Old-School Coding Techniques You May Not Miss
CWmike writes "Despite its complexity, the software development process has gotten better over the years. 'Mature' programmers remember manual intervention and hand-tuning. Today's dev tools automatically perform complex functions that once had to be written explicitly. And most developers are glad of it. Yet, young whippersnappers may not even be aware that we old fogies had to do these things manually. Esther Schindler asked several longtime developers for their top old-school programming headaches and added many of her own to boot. Working with punch cards? Hungarian notation?"
Some of those are obnoxious and good to see them gone. Others, not so much. For instance, sorting/searching algorithms, data structures, etc. Don't they still make you code these things in school? Isn't it good to know how they work and why?
On the other hand, yeah... fuck punch cards.
Documentation!
First of all, most actual practices mentioned are well alive today -- it's just most programmers don't have to care about them because someone else already did it. And some (systems and libraries developers) actually specialize on doing just those things. Just recently I had a project that almost entirely consisted of x86 assembly (though at least 80% of it was in assembly because it was based on very old code -- similar projects started now would be mostly in C).
Second, things like spaghetti code and Hungarian notation are not "old", they were just as stupid 20 years ago as they are now. There never was a shortage of stupidity, and I don't expect it any soon.
Contrary to the popular belief, there indeed is no God.
Hollerith constants
Equivalences
Computed Gotos
Arithmetic Ifs
Common blocks
There were worse things, horrible things... dirty tricks you could play to get the most out of limited memory, or to bypass Fortran's historical lack of pointers and data structures. Fortran-90 and its successors have done away with most of that cruft while also significantly modernizing the language.
They used to say that real men programmed in Fortran (or should I say FORTRAN). That was really before my time, but I've seen the handiwork of real men: impressive, awe-inspiring, crazy, scary.
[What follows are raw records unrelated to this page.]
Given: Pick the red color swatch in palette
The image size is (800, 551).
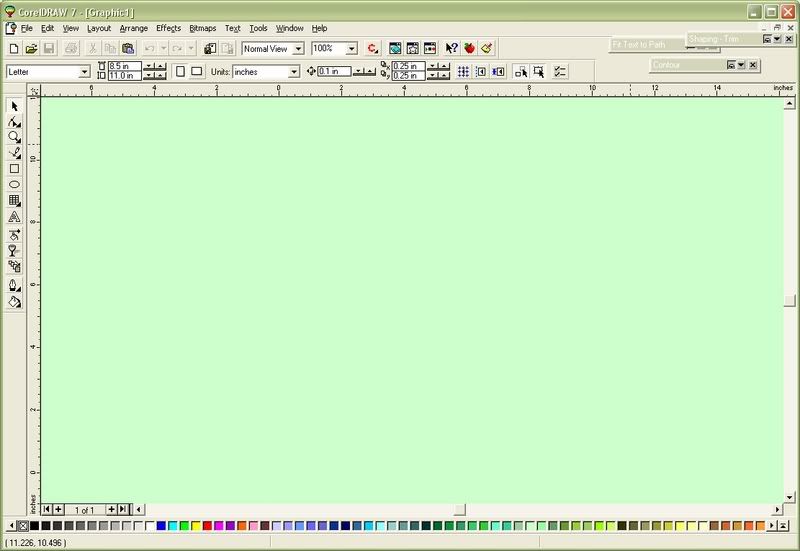Looking at the screenshot, I should pyautogui.click(x=207, y=526).
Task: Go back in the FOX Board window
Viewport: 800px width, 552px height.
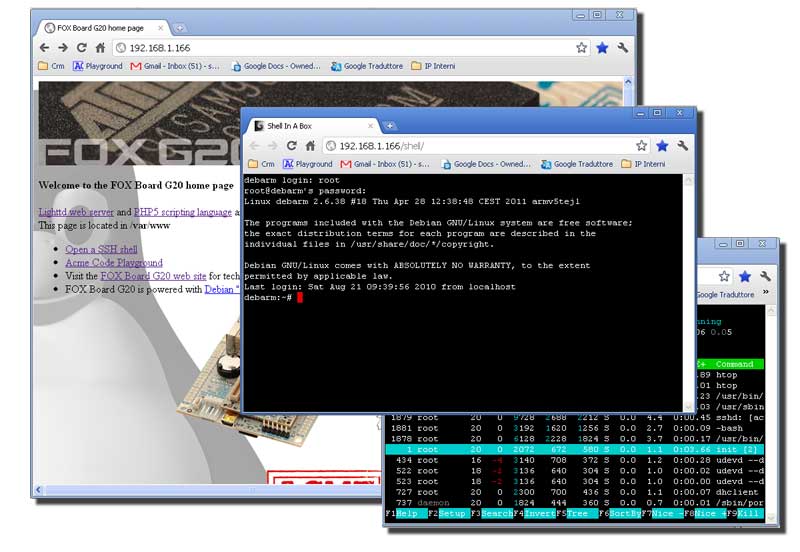Action: [x=44, y=48]
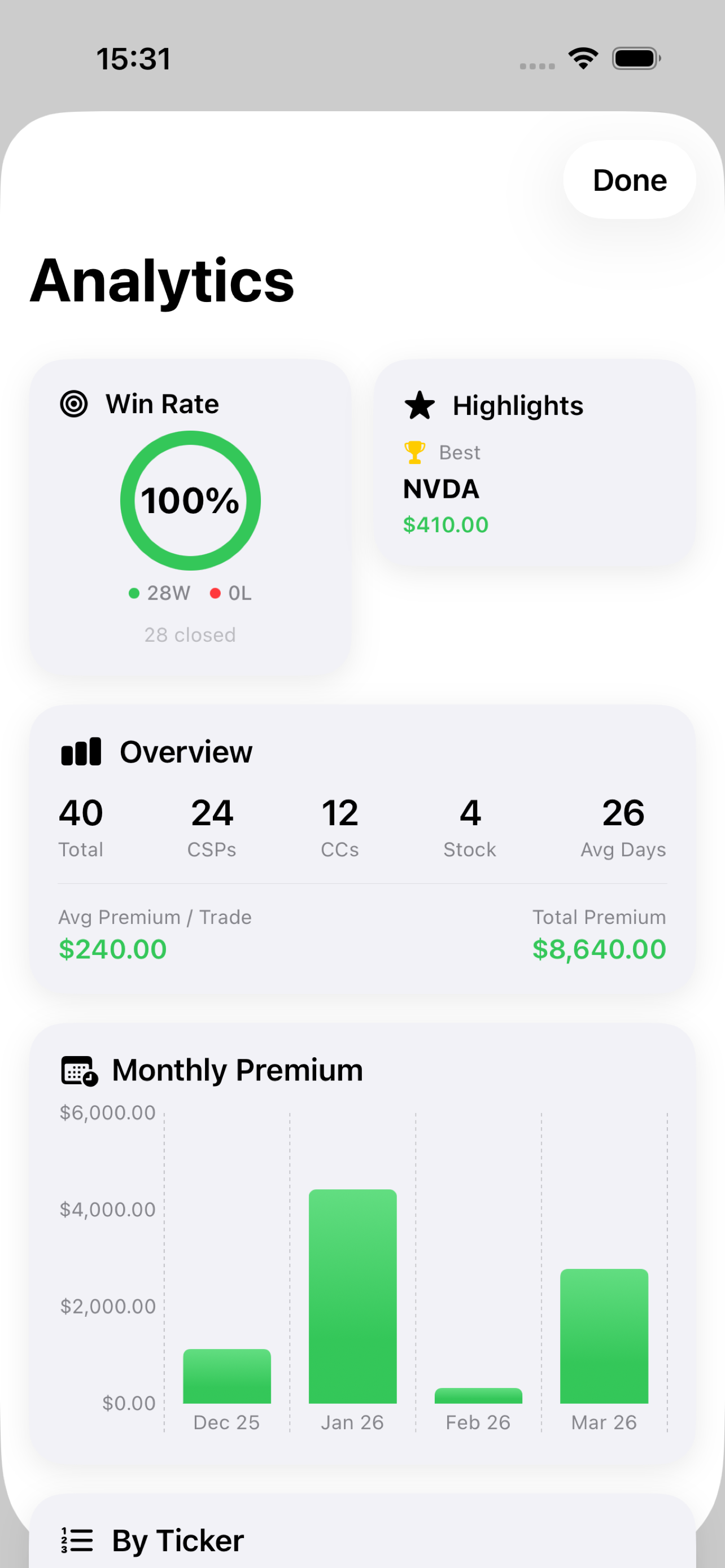This screenshot has height=1568, width=725.
Task: Click the Overview bar chart icon
Action: 81,752
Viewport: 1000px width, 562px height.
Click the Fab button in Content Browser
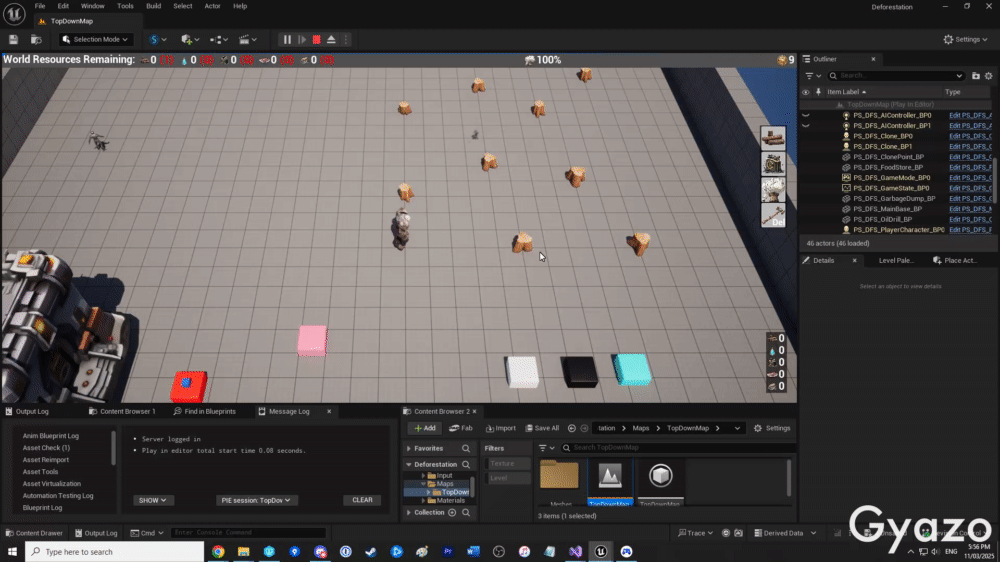coord(461,428)
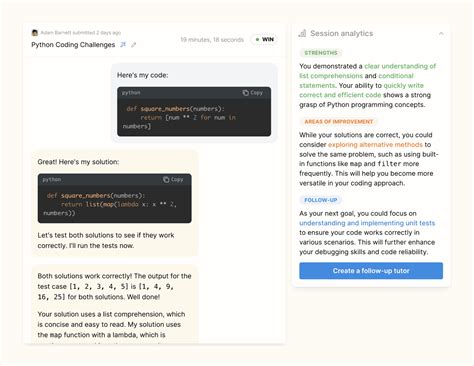This screenshot has height=366, width=474.
Task: Click the STRENGTHS tag
Action: tap(321, 53)
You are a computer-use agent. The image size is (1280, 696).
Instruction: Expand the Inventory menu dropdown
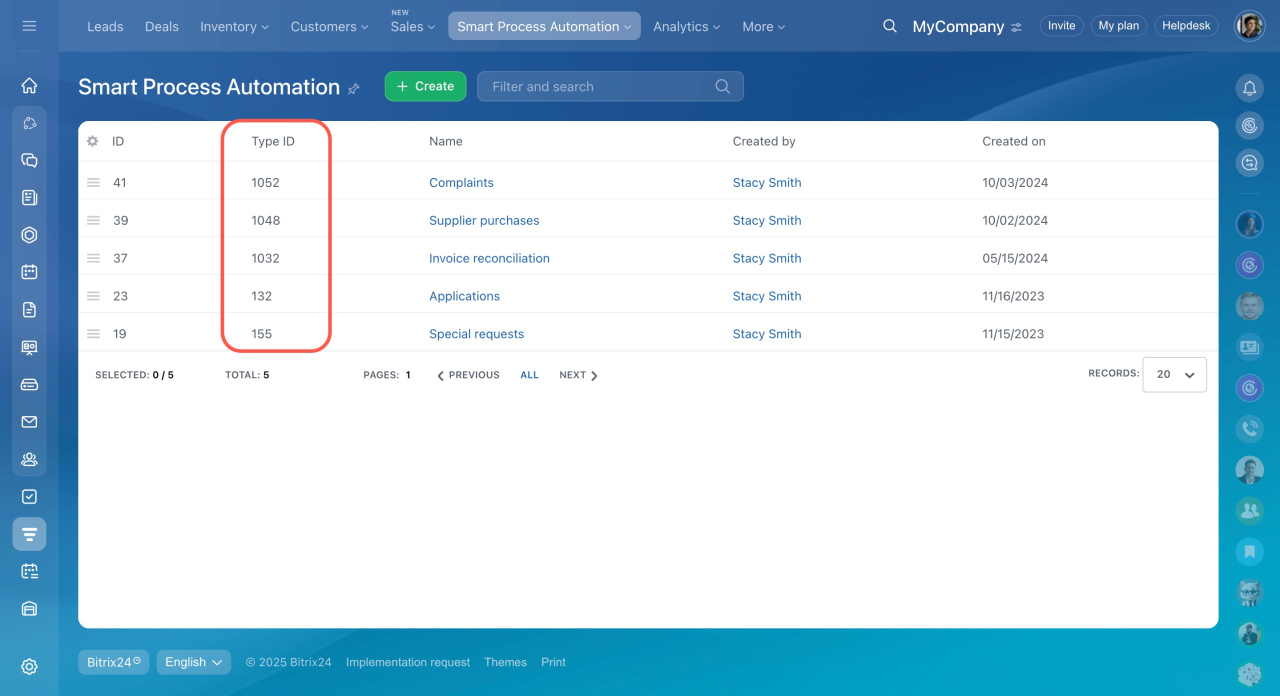234,27
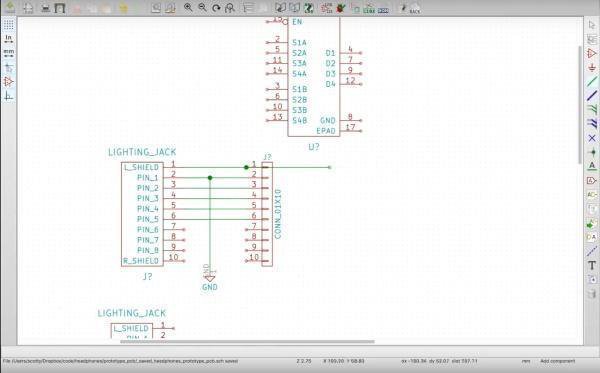Pick the Place no-connect flag tool
The image size is (600, 373).
[592, 138]
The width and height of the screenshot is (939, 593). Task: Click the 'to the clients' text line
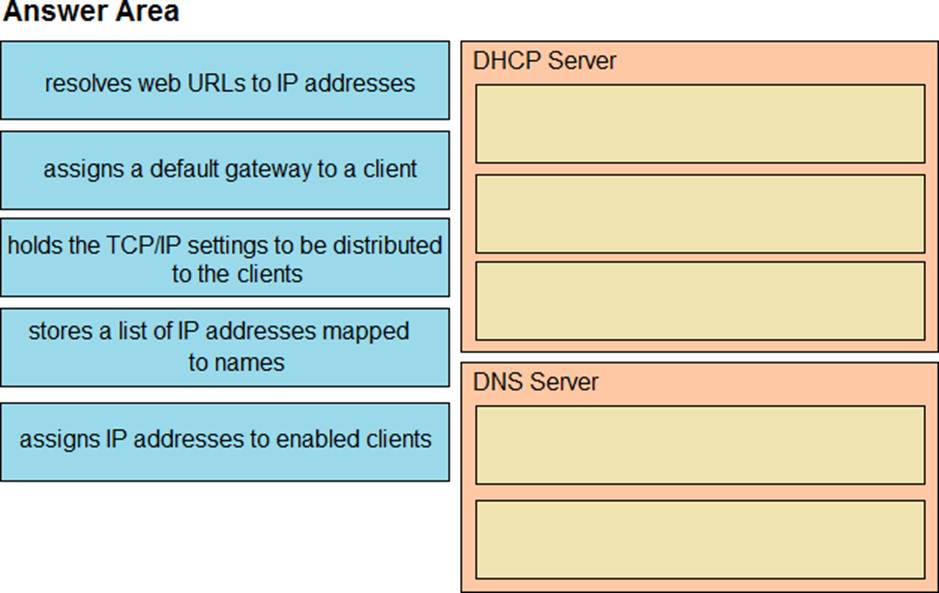point(236,273)
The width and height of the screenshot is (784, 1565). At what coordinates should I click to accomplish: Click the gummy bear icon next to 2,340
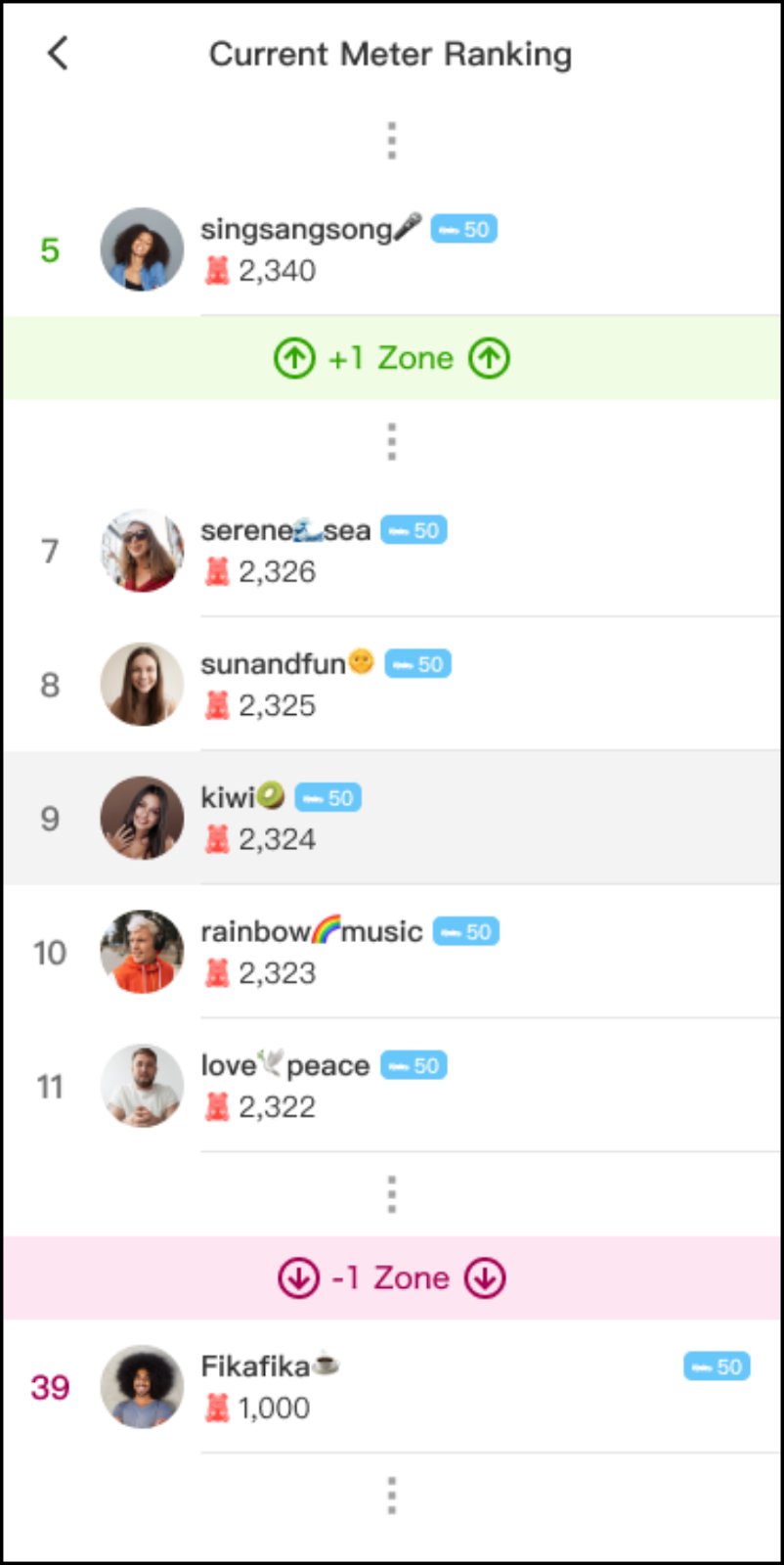(x=217, y=270)
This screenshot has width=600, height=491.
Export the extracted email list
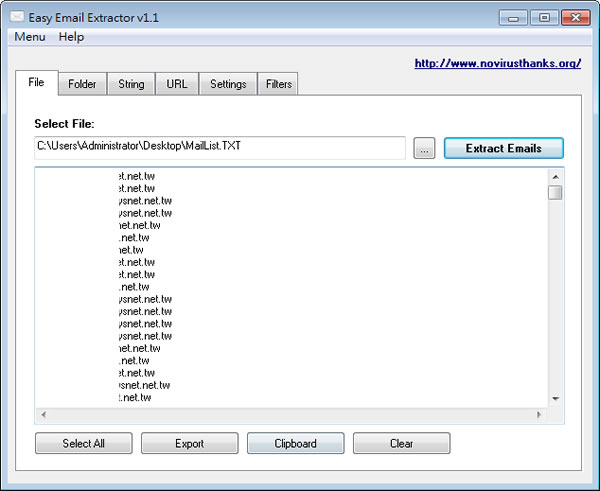(x=189, y=443)

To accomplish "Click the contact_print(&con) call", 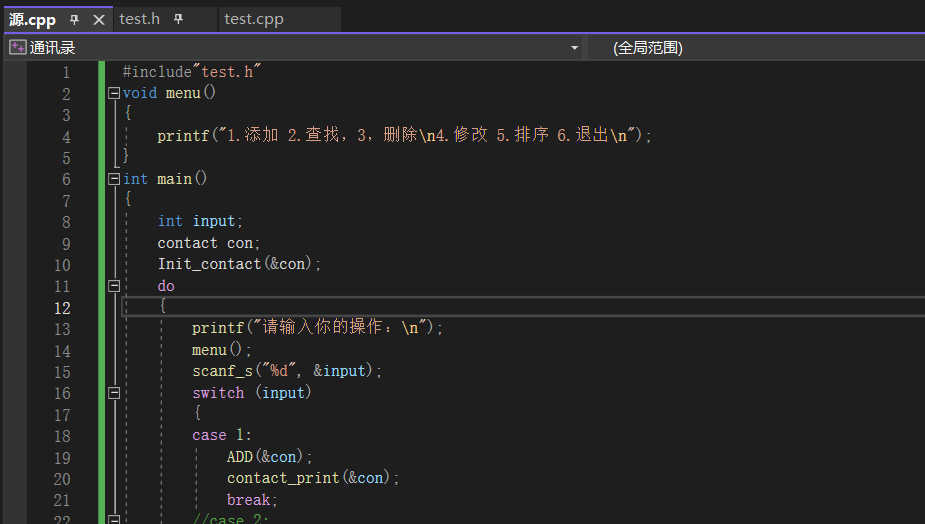I will (x=312, y=478).
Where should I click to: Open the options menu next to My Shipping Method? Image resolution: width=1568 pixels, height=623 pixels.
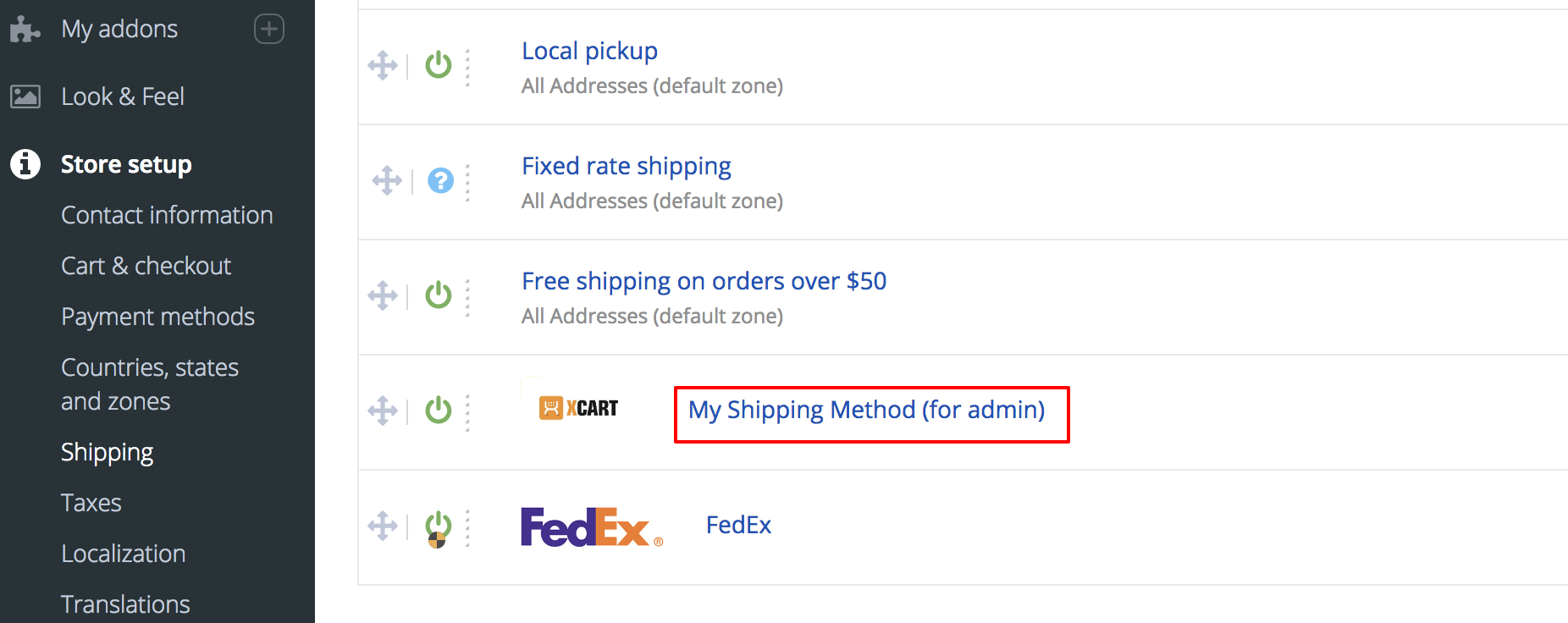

Stuff that worked, somehow, while appearing to be complete gibberish -- beautiful, compact, and disgustingly ingenious gibberish.
Long live Fortran! ('cause you know it's never going to go away)
Getting tired of Slashdot... moving to Usenet comp.misc for a while.
Actually, the worst spaghetti code I have ever seen (in 30+ years most of it in life-critical systems) is OO C++. It doesn't have to be that way, but I have seen examples that would embarrass the most hackish FORTRAN programmers.
I am alarmed at the religious fervor and non-functional dogma associated with modern programming practices. Even GOTOs have good applications - yes, you can always come up with some other way of doing it, by why and with how much extra futzing? But it's heresy.
Brett
Hungarian notation is bad because you are encoding type and scope information into the name, which makes it harder to change things later.
The fact that it is also one of the ugliest naming conventions is merely a secondary issue.
Dunx
Converting caffeine into code since 1982
Really it has nothing to do with IDEs, but more compilers, good coding practice and OO principles. A few cons:
For a succinct summary: Hungarian Notation Considered Harmful
Be careful. People in masks cannot be trusted.
For some reason the article says that only variables beginning with I,J,and K were implicitly integers in Fortran. Actually, it was I-N.
Good Hungarian notation does exactly that, actually. Check out Apps Hungarian, which encodes the semantic type of the data, rather than the language-level data type.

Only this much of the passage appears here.